Fu in quel modo che arrivarono a Stormwind, dove Vael era molto ben considerato e viveva in una
splendida casa, che era quasi un maniero.
Karrion era stupito, non riusciva a capire per quale motivo questo strano mago avesse deciso di
salvare proprio lui. Aveva posto questa domanda direttamente, senza girare intorno all’argomento.
“Ho visto qualcosa nel futuro. Tu sarai molto molto importante per la salvezza di questo mondo, tu
e i tuoi compagni.” Aveva risposto Vael rimanendo sul vago.
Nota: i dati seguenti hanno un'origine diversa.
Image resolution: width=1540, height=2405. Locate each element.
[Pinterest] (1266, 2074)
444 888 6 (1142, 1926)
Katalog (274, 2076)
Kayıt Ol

Qualche giorno dopo, Vael era sparito, lasciando solo un breve messaggio, vergato con una
straordinaria ed elegante calligrafia: “Devo fare delle ricerche, tornerò in un paio di giorni. Non
mettetevi nei guai. Vael”.
Quella mattina stessa, Karrion aveva scoperto che a Stormwind risiedeva Sir Ennius, un capitano
dell’esercito che stava facendo rapidamente strada tra i nobili della città.
In quel momento Karrion prese la sua decisione… La vendetta non poteva attendere oltre…
qualsiasi cosa ne pensasse Vael…e così fu.